La fame, quella di cui parli, la conosco bene. All’inizio è una strega che ti sussurra di aprire il frigo a mezzanotte. Ma hai ragione, il corpo si abitua. Io sto ancora imparando, a volte cedo, a volte no. Quando cedo mi sento una schifezza, ma poi mi ricordo che non è una gara, è un viaggio. E in questo viaggio voglio esserci, con voi, con te, con chiunque voglia unirsi a questa sfida. Un piatto alla volta, una settimana alla volta. Magari a fine mese posto una foto di me che provo uno di quei vestiti, o magari no, ma di sicuro avrò qualcosa da raccontare.

Grazie, tomy92. Grazie perché il tuo post non è solo un post. È una spinta, una di quelle che ti fanno alzare dal divano e dire: ok, ci provo. Chi viene con noi? Io ci sono, con le mie zucchine e il mio cuore un po’ ammaccato, ma pronto a combattere. Un pasto alla volta, verso un anno nuovo, verso una me nuova. Niente scuse.
 
Ciao a tutti, o forse no, non importa. Sono qui per raccontare come il metodo del piatto mi stia tirando fuori da anni di abitudini schifose, e non ho intenzione di mollare. Non è una passeggiata, ve lo dico subito. All’inizio guardavo quella metà di piatto piena di verdure e pensavo: “Ma chi me lo fa fare?”. Poi però ho capito che non è una questione di magia o di diete assurde che ti promettono la luna. È solo questione di testa dura e di cambiare un passo alla volta.
La mia giornata tipo ormai è questa: prendo un piatto, lo divido mentalmente – non servono bilance o robe complicate – e ci metto quello che serve. Metà è sempre verdure, crude o cotte, non importa, basta che siano lì. Una quarto è proteine, tipo pollo, pesce o uova, niente di strano. L’altro quarto sono carboidrati: riso, patate, qualche volta pasta, ma non esagero. Scatto una foto ogni tanto, così vedo i progressi. Non sono un fotografo, eh, ma mi piace guardarle dopo un mese e pensare: “Cavolo, ce la sto facendo”.
All’inizio mangiavo e mi sembrava poco. La fame mi guardava storto, ma ho tenuto botta. Col tempo lo stomaco si abitua, non è un mito. Non è che “muori di fame” o “non ce la fai”, come dicono quelli che cercano scuse. È che il corpo si adatta, punto. Ora se riempio troppo il piatto mi sento pesante, e non mi piace più. Questa cosa delle porzioni giuste non è una favola per illudersi, funziona e basta.

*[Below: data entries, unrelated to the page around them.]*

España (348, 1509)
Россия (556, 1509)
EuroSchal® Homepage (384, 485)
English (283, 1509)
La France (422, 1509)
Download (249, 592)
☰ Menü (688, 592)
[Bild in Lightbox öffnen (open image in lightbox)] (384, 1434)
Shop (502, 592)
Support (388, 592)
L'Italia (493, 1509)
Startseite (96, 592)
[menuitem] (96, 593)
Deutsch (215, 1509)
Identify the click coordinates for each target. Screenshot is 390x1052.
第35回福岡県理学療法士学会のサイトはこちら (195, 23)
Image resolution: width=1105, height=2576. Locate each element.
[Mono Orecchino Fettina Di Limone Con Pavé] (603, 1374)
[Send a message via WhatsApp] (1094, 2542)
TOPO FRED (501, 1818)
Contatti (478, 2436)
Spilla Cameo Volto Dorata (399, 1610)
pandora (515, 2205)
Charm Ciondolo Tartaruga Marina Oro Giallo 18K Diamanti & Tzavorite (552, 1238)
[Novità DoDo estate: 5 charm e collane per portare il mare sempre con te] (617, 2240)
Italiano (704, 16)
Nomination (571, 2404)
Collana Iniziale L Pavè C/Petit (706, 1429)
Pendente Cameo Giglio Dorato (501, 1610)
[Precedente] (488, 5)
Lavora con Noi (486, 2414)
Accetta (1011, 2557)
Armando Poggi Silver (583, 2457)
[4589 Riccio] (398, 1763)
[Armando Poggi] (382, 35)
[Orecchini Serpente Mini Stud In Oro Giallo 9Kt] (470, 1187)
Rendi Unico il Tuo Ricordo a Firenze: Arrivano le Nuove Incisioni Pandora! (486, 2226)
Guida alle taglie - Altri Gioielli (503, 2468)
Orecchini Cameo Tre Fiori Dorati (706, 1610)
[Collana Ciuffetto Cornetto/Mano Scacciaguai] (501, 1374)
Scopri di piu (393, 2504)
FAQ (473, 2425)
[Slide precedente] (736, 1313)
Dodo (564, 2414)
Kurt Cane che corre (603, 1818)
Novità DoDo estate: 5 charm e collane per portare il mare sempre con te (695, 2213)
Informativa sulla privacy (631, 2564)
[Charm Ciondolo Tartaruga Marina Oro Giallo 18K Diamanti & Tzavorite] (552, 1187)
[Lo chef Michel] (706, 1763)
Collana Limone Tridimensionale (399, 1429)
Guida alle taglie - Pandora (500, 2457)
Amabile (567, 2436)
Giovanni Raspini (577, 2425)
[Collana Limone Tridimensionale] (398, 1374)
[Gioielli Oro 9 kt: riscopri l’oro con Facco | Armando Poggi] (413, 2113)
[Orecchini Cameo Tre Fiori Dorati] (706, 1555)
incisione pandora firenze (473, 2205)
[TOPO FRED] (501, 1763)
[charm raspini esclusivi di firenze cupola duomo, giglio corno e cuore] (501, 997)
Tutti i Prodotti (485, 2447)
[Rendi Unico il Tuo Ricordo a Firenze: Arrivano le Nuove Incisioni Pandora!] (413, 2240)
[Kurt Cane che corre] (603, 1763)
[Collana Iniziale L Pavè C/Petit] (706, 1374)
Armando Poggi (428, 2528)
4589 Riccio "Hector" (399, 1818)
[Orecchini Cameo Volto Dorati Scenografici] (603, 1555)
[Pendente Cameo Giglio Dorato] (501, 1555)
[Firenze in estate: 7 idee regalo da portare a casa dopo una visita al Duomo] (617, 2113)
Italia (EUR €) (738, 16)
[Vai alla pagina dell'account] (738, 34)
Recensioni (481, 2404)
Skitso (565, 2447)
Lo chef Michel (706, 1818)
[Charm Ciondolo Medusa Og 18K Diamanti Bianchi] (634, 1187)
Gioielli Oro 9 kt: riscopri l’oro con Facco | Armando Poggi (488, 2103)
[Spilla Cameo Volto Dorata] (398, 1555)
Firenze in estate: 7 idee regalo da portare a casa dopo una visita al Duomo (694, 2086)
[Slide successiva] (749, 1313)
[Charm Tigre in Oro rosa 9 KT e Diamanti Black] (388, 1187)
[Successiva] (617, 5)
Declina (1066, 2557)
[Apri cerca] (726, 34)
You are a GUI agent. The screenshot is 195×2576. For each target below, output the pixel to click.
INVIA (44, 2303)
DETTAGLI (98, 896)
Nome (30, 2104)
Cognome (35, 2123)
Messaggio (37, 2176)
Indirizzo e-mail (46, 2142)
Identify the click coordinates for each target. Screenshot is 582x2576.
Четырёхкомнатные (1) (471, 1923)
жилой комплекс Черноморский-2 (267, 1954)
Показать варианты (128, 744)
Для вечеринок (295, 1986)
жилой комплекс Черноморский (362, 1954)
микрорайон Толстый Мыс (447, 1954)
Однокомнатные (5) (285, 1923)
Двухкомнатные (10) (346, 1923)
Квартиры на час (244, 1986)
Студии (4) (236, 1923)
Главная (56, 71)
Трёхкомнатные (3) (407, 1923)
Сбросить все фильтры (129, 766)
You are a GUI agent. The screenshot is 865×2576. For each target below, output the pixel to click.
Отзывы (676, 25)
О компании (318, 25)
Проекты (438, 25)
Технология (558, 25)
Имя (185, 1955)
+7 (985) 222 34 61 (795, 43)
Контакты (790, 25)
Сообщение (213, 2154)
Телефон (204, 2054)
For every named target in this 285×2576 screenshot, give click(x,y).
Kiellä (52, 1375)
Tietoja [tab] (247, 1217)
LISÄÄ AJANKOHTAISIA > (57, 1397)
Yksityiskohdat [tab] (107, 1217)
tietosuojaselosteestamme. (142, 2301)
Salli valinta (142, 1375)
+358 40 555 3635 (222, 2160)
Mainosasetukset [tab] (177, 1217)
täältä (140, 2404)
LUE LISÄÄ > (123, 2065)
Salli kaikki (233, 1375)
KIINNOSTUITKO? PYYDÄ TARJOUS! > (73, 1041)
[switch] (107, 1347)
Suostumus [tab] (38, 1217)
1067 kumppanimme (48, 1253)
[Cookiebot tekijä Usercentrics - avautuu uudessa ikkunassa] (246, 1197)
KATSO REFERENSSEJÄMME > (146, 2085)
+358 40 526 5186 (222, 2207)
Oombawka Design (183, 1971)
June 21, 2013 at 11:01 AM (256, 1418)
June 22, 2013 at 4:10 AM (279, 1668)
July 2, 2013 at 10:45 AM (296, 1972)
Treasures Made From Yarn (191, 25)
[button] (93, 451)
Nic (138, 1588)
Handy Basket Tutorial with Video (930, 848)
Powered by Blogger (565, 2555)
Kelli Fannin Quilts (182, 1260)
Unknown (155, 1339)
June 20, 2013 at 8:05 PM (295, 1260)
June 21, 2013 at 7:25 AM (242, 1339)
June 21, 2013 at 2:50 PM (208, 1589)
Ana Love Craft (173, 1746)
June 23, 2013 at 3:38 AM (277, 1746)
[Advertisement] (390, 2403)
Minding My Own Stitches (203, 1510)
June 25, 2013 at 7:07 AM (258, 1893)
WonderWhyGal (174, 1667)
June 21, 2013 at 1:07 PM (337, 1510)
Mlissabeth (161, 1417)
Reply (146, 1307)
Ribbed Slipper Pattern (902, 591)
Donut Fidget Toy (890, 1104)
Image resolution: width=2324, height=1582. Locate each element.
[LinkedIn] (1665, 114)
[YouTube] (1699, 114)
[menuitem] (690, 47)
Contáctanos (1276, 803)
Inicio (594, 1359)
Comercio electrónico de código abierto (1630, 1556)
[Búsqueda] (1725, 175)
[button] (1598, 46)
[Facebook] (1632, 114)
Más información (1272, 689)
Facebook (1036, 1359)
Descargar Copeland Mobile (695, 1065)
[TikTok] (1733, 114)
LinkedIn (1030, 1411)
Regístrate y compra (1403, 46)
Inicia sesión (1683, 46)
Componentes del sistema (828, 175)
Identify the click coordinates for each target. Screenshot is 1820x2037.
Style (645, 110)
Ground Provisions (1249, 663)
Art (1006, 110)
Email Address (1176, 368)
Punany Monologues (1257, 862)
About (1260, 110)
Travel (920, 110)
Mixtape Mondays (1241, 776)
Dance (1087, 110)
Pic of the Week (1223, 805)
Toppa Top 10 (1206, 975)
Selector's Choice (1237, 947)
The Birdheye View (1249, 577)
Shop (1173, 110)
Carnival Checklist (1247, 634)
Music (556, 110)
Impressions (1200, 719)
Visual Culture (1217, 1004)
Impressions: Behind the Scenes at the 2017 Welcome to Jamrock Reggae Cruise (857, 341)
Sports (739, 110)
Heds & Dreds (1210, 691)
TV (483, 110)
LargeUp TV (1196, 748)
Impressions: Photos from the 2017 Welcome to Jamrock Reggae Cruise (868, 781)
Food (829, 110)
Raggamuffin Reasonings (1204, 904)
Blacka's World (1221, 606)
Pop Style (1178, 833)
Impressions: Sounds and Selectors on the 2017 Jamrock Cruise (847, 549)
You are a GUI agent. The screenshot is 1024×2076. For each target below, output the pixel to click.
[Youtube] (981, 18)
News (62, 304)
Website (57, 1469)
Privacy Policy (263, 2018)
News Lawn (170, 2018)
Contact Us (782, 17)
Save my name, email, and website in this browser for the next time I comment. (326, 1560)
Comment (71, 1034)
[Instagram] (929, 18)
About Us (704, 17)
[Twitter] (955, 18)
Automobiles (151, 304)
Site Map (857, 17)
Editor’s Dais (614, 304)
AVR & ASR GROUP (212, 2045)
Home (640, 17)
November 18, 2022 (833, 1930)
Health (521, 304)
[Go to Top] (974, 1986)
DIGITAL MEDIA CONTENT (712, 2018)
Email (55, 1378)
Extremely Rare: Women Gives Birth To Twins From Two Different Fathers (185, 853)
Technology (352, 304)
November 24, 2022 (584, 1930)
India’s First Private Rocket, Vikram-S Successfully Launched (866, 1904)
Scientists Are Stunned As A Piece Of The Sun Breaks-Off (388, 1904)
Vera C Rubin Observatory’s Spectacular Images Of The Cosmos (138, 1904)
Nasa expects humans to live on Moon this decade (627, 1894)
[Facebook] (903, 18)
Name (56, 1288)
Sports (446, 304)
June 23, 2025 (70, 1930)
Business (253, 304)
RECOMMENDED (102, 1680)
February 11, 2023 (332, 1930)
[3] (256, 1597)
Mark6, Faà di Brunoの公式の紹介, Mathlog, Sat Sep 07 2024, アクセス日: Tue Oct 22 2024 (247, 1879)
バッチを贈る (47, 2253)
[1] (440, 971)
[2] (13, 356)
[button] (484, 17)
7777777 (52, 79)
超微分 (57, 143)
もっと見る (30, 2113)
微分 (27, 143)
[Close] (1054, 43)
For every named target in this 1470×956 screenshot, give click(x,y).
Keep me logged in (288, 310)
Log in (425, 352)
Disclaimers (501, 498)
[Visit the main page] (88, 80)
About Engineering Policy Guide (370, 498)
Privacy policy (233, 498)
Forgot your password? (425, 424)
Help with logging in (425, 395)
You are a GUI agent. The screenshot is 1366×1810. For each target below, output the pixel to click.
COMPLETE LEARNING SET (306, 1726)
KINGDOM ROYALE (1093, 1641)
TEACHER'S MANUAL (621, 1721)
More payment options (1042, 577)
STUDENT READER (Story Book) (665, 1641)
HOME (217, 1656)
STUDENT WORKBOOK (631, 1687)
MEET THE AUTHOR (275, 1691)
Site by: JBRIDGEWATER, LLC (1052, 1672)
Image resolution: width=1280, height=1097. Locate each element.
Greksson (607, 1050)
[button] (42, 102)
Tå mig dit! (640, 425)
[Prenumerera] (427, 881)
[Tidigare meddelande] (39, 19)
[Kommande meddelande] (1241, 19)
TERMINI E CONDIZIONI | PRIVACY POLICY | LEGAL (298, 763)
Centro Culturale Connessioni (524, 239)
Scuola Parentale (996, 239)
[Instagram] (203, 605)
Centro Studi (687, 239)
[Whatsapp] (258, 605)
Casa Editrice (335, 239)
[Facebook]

Non sono qui a dirvi che è facile o che sono diventato un modello. Macché. Però i jeans di due taglie fa li ho tirati fuori dall’armadio, e questo mi dà una soddisfazione che non vi spiego. Il metodo del piatto non è una dieta, è un modo di ragionare. Non serve contare calorie o impazzire dietro a regole assurde. È semplice, ma devi essere testardo. Io lo sono, e i risultati li vedo, un pasto alla volta. Se ce la faccio io, che ero il re delle abbuffate, allora smettetela di raccontarvi storie e provateci. Basta scuse.
Ehi, che bella carica il tuo post! Io sono quello che rimanda sempre, ma il tuo metodo del piatto mi sta dando una scossa. Oggi ho provato: mezzo piatto di zucchine, un po’ di pollo e una manciata di riso. Non dico che è stato amore a prima vista, ma mi sento meno appesantito. Piccola vittoria: ieri sono pure uscito a fare una corsetta leggera, roba che di solito evito come la peste. Un passo alla volta, no? Grazie per la spinta!